Cuando era niño salía de la primaria y caminaba hasta la estación Chilpancingo donde tomaba el convoy, trasladaba en Centro Médico y salía del Metro en División del Norte, finalmente, tomaba un microbús para llegar a casa. Por años me vanaglorié de saber andar en Metro sin compañía desde que tenía ocho, aunque años después mi padre confesó que durante mucho tiempo me seguía sin que lo notara desde que salía de la escuela hasta que atravesaba la puerta de mi casa.
No obstante ese sistema de seguridad encubierta (que agradezco infinitamente), aprendí a viajar en Metro y desde entonces lo disfruto, aun con las incomodidades y defectos propios del transporte público en la capital del país, algunos bastante serios.
Los vagones anaranjados han sido cotidianidad para mí y millones de capitalinos y las historias menudean. El Metro, por ejemplo, es referente importante para la relación con mi padre, quien era el encargado de ir por mí a la escuela, ya en la forma presencial o a distancia. Recuerdo particularmente la época de los “abonos”, boletos plásticos reutilizables con vigencia de un mes que ambos portábamos y reiteradamente me recordaba la importancia de no perderlo.
Esa recomendación debí atenderla años después, cuando gracias a mi naturaleza torpe y distraída eché al torniquete un boleto en el que previamente anoté el número telefónico de una agradable chica que conocí en un cine y que por supuesto jamás volví a ver.
El Metro me ha parecido siempre la caracterización subterránea de la ciudad y sus habitantes, todos concentrados en espacios reducidos y con el ánimo correspondiente según la hora del día. Por las mañanas, las lociones y el olor de un baño reciente acaparan el ambiente. El frío matinal es combatido con los metros bajo tierra y la reducción de los espacios personales.
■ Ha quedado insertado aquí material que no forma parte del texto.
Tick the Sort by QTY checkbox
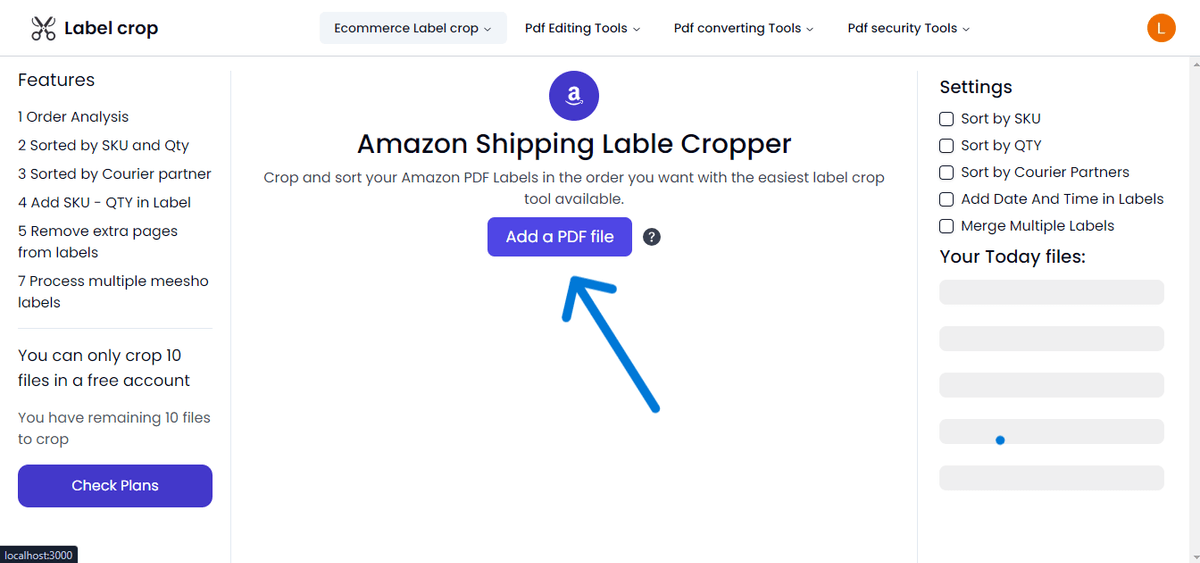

Nada mejor que el calor humano para enfrentar las temperaturas invernales.
Sin embargo, este tibio y perfumado ambiente merma y desaparece durante el transcurso del día. Para las siete de la noche, hora en que la mayoría de los trabajadores terminan su jornada laboral y vuelven a casa con las horas a cuestas, preocupación en los ojos y agotamiento en los pies. El aroma lavanda del jabón y la sábila del shampoo son más bien residuos imperceptibles que se extravían entre el calor de la tarde y las horas de trabajo duro acumuladas en los pliegues de la ropa. Por supuesto, el Metro, siempre dispuesto a colaborar con la dificultad de los días, contribuye con largas pausas entre estaciones y con ventiladores apagados que favorecen el cultivo de la agria tesitura que anuncia el fin de la jornada.
Entre otras razones, el Metro me gusta porque es un espacio que, desde que recuerdo, ha sido escenario de artistas callejeros de todo tipo que ofrecen su talento a cambio de una moneda que no afecte el bolsillo, lo que uno guste cooperar, o ya de menos una sonrisa que pruebe que no son invisibles miembros de una sociedad ensimismada.
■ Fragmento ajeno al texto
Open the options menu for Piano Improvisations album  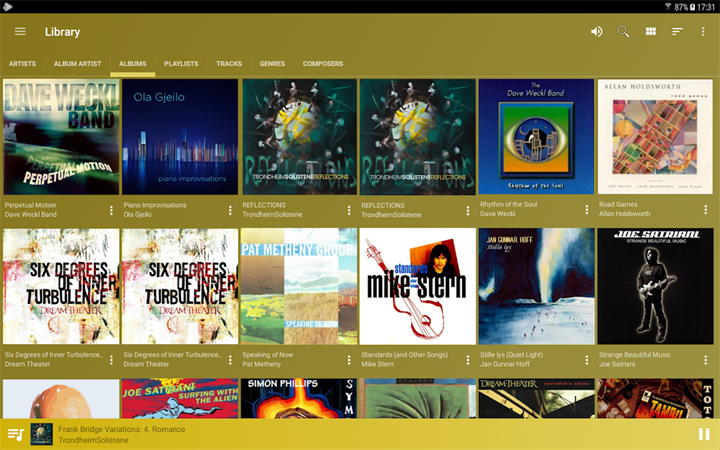coord(230,210)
Los cantantes solistas eran, cuando niño, la presentación más recurrente en los vagones. 8 de cada 10 intérpretes cantaban Historia de un Minuto que, hasta la fecha, no puedo escuchar sin recordar el tu ru rú de las puertas al cerrar.
Los performance han tenido que adaptarse a las tendencias actuales y al refinado gusto de un público que, además de exigente, ofrece resistencias varias como audífonos, sueño o fastidio; empresa complicada para los artistas del vagón que, no obstante, realizan sus rutinas de hip hop, magia de cerca, comedia stand up o hasta parkour entre estación y estación. Para los más sibaritas también hay música clásica, cuenta cuentos, cronistas orales y en un par de ocasiones me encontré a un hombre que recitaba pasajes de El Quijote con calidad actoral notable.
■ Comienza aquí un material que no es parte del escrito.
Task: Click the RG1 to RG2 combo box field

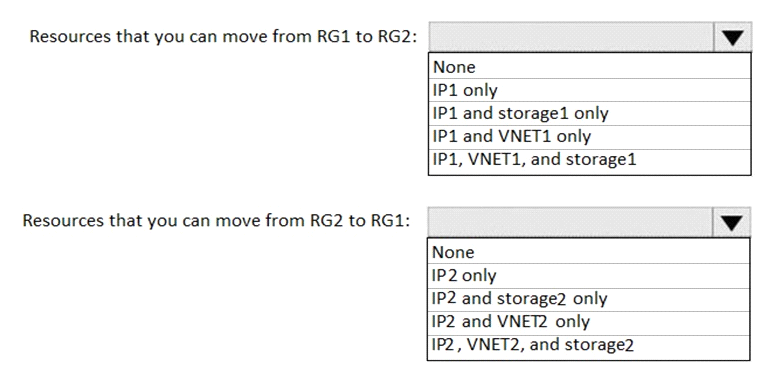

El Metro cumplió ayer 50 años entre deficiencias, hacinamiento y problemas varios que no parece que vayan a mejorar pronto. Pero todos estos son también reflejo de una capital convulsionada por la sobrepoblación que ya no sabe qué hacer con tanta gente. Mientras tanto, entre los 120 mejores temas para la fiesta, cargadores para celular y pomadas milagrosas con marihuana, otrora paletones, chicles y cortaúñas, siguen viajando millones de capitalinos a diario.